With SuccessFactors®, user frustration was at an all-time high, Arla Foods began searching for a digital adoption solution. “If we wanted to keep self-service as a tool, we had to find a way to alleviate the frustration and shorten the time users were spending in the system,” says Petersen.
The Solution
In-app guidance helps users quickly and easily navigate the system
Before discovering WalkMe, Arla Foods implemented an alternative digital adoption solution, which did not meet their needs. After that unsuccessful experience, they hit reset and turned to the WalkMe to help improve the employee SuccessFactors® experience.
“Our main goal when implementing WalkMe was to make it so easy that any team lead could go into the system and complete the process, even if they had not done so in a year,” says Petersen. Thanks to custom WalkMe Smart Walk-Thrus (in-app step-by-step guidance), busy plant managers can now quickly and easily navigate the SuccessFactors® system and complete their tasks with minimal confusion or disruption.
Arla also implemented WalkMe solutions to ensure that data being entered into SuccessFactors® is of the highest accuracy. Through the use of SmartTips (tip balloons), tailored content, and directives, users are prompted to input the correct data every step of the way.
Arla now uses WalkMe surveys to gather insights on user behavior, improve process flows, and ensure that any help content is timely and relevant.
The Result
Reduced support burden and improved productivity
One of the biggest impacts of implementing WalkMe has been in time saved, by both hiring managers and the support team.
With fewer errors and more self-service options, hiring managers spend less time performing back-office tasks. And the back-office support team has enjoyed a consistent decrease in incoming support calls—freeing them up to focus on more complex issues. When calls do come in to the support team regarding the self-service process, Arla’s team directs the user to start up WalkMe and follow the guide. “It’s just so intuitive,” says Petersen.
“We want our employees to focus on our core business activities and not multiple HR processes and procedures,” says Petersen. “And WalkMe helps us do just that.”

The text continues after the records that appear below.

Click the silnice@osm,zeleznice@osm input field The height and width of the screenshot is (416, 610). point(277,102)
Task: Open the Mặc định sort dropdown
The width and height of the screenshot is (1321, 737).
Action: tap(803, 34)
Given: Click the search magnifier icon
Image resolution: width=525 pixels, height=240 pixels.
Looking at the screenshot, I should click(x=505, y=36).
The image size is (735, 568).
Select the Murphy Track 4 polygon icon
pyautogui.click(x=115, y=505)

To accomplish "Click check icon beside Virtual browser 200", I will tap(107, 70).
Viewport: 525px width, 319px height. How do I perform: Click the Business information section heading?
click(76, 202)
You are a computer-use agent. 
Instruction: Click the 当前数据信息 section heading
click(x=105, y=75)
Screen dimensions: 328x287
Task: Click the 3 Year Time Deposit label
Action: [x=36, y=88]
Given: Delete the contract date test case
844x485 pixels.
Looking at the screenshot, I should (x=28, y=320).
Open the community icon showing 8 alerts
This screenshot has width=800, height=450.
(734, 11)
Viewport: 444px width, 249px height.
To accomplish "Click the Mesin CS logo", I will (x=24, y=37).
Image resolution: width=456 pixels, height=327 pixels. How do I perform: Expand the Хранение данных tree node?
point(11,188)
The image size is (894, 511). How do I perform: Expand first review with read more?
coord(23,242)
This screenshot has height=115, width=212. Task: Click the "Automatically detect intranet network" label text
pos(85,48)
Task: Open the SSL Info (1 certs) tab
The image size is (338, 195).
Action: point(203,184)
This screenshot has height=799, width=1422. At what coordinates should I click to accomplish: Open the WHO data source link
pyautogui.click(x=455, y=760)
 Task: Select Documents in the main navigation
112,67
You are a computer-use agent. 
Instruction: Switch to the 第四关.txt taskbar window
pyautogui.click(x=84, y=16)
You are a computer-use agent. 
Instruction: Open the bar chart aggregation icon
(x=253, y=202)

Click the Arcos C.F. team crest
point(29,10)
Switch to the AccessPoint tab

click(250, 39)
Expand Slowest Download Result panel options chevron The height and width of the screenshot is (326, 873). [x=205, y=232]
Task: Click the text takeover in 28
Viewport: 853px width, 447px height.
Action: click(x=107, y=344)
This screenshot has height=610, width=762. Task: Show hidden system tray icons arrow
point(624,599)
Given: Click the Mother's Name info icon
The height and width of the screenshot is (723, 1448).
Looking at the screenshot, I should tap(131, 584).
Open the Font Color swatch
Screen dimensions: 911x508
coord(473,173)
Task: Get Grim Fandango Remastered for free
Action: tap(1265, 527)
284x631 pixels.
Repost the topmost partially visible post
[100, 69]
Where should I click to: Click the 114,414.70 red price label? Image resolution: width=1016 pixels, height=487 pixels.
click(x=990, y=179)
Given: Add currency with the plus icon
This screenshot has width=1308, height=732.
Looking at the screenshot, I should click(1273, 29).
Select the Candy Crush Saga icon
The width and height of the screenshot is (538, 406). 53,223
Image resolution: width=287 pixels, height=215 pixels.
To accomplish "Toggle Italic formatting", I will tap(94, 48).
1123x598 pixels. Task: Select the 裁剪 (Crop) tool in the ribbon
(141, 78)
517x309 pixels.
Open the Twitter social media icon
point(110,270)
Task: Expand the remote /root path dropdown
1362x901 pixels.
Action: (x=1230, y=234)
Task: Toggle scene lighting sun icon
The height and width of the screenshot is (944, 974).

Because SuccessFactors® is now dramatically easier to use, user frustration has all but dissipated. “Our hiring managers no longer struggle when starting up a hiring process,” Petersen says. ”Once users identify the process they need to start up, WalkMe takes them through it quickly and easily.”
Arla Foods plans to expand the use of WalkMe on SuccessFactors® to its employees beyond HR and administrative departments. Arla’s employees use SuccessFactors® on a less frequent basis. “The goal now with employees is to improve the ease of use when completing back-office activities just like we did for hiring managers,” says Peterson.